Saturday, October 11th, 2008
Learning to bridge the gap
Students stretch skills to reach from New Bremen to Nepal
By Margie Wuebker
Photo by Margie Wuebker/The Daily Standard
Testing the strength of their TarPul or wire bridge are New Bremen Elementary School sixth graders Alex Britton, left, Danielle Ahlers, Adeline Whitten and Chris Albers. They have assumed the role of geotechnical engineers during a two-week Engineering is Elementary program.
NEW BREMEN - Students in Amy Poeppelman's sixth-grade science class are on a mission - a geotechnical engineering mission to be exact.
Their goal is to design a safe way for villagers in rural Nepal to safely reach a medical clinic situated across the river. The two-week lab unit, titled "A Stick in the Mud: Evaluating a Landscape," incorporates math, science and critical thinking components into an enjoyable exercise.

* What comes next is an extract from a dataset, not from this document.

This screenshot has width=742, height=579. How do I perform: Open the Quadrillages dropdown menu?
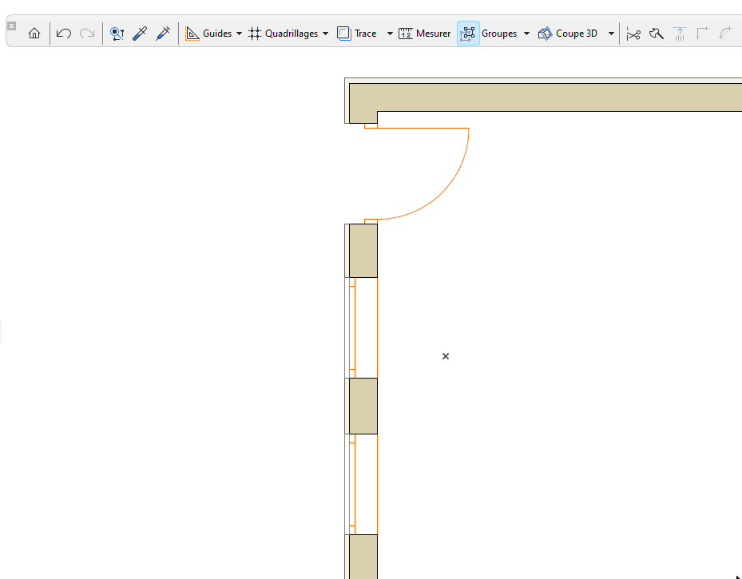tap(326, 34)
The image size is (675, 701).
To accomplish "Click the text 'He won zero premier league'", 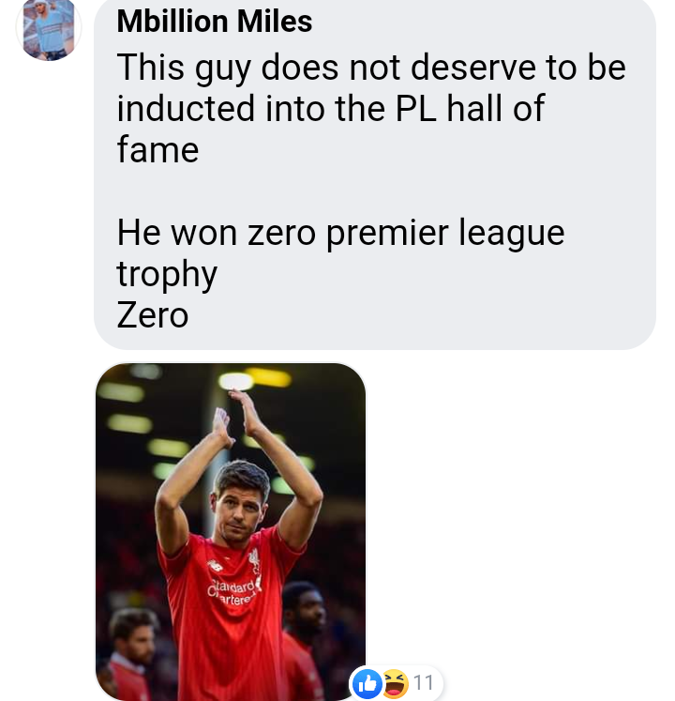I will (x=340, y=234).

The story introduced students to Suman, a young villager, as well as the tools needed and challenges faced by geotechnical engineers in building a TarPul, or wire bridge, to provide a safe means of travel.
"My students first learned about foundations and how they are used to anchor structures particularly in earthquake-prone areas," Poeppelman says. "Unlike most science labs, students received no list of clearly defined directions to follow in order to come up with the end product."

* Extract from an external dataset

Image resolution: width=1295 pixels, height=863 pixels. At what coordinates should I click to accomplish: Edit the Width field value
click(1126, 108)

Participants in the Engineering is an elementary program, funded through a collective grant to New Bremen, Fort Recovery and St. Henry schools by the Science, Technology, Engineering and Mathematics (STEM) Education Coalition, received all the necessary materials but had to rely on the five steps in the engineering design process (ask questions, imagine several solutions, plan your idea, create your idea and improve your idea) for direction on how to proceed.
According to the introductory story, villagers favored a sight near a bend in the river. Although located in close proximity to the village, the potential for damaging erosion was much greater. Students quickly discounted that site in favor of others after taking core samples and creating model sites incorporating layers of the earth's crust (bedrock, clay, sand and soil).

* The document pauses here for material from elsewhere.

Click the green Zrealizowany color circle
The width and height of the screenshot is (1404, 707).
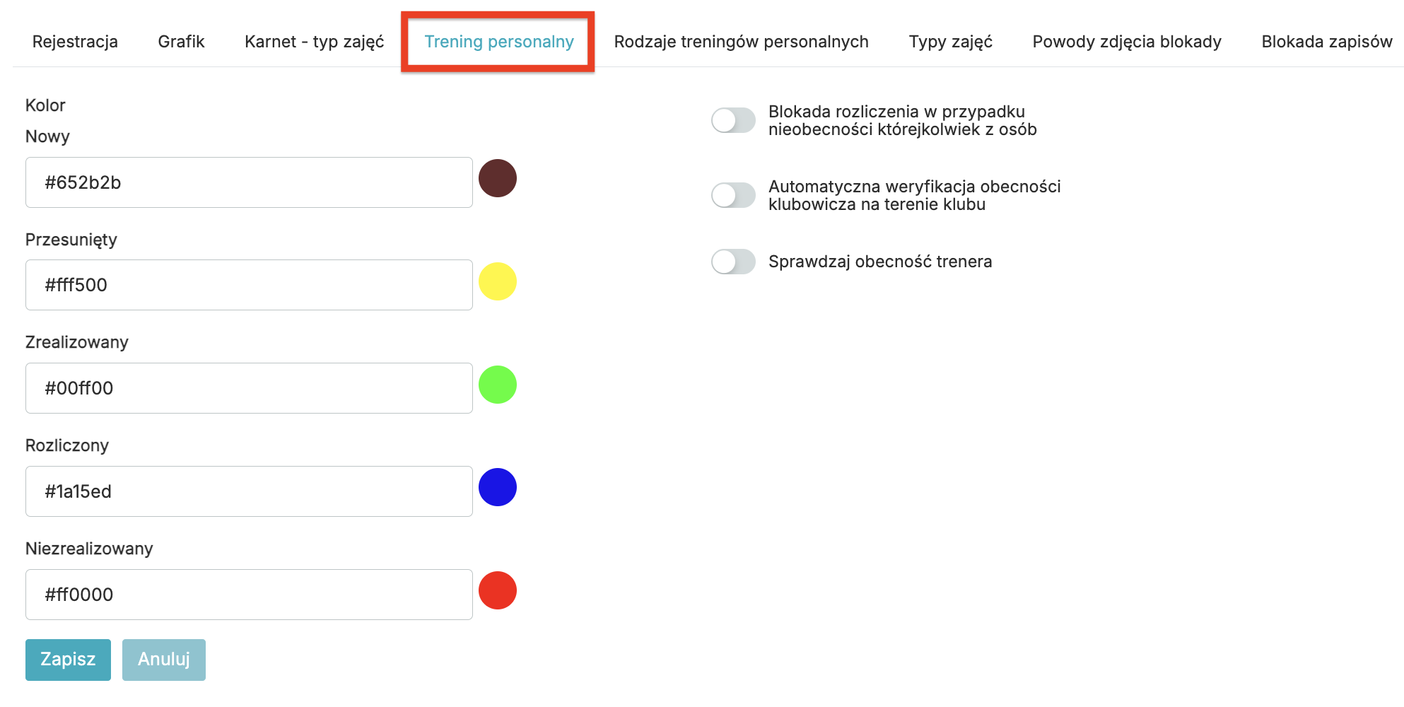point(498,385)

"It's really fun working with soil and models," sixth-grader Adeline Whitten says. "I learned soil with a lot of organic material is wimpy while rocky soil makes for a stronger foundation. And erosion often shows up in curvy areas along the river instead of on nice straight banks."
Fellow sixth-grader Alex Britton claims he's never had so much fun in science class, adding experimenting is far more interesting that listening to lectures.
"Sometimes a certain spot seemed like a real good place for the TarPul until I did an experiment," he says placing one of the wooden poles in non-compacted organic soil and watching as it slowly tilts toward the desk top. "See the poles stay in place in compacted rocky soil. They don't even sway as we add weights."
Chris Albers and Danielle Ahlers demonstrate the compaction process, pressing pebble-strewn soil with plastic beverage cups. The level of the soil in plastic kitchen containers gradually drops with pressure.
"We had eight possible TarPul sites," Whitten explains. "But the teams eliminated quite a few through experiments."
Each team must support its respective site selection step by step from beginning to end with winners determined on an assigned point basis.
Poeppelman, a 17-year teaching veteran, is nearly as excited about the program as her students. She has seen them accomplish far more than expected by thinking outside the box and being receptive to new ideas.
"Their performance is truly mind boggling," she says. "The story of the village is pure fiction but students are so involved they want to send their recommendations to people there. I guess we will send them off...somewhere."
Come spring the sixth graders will be rolling in dough - Play Dough that is - as they launch into a laboratory exercise called "A Work in Progress. Their mission will be to help a Canadian girl named Michelle develop a quality clay making process for her hockey teammates.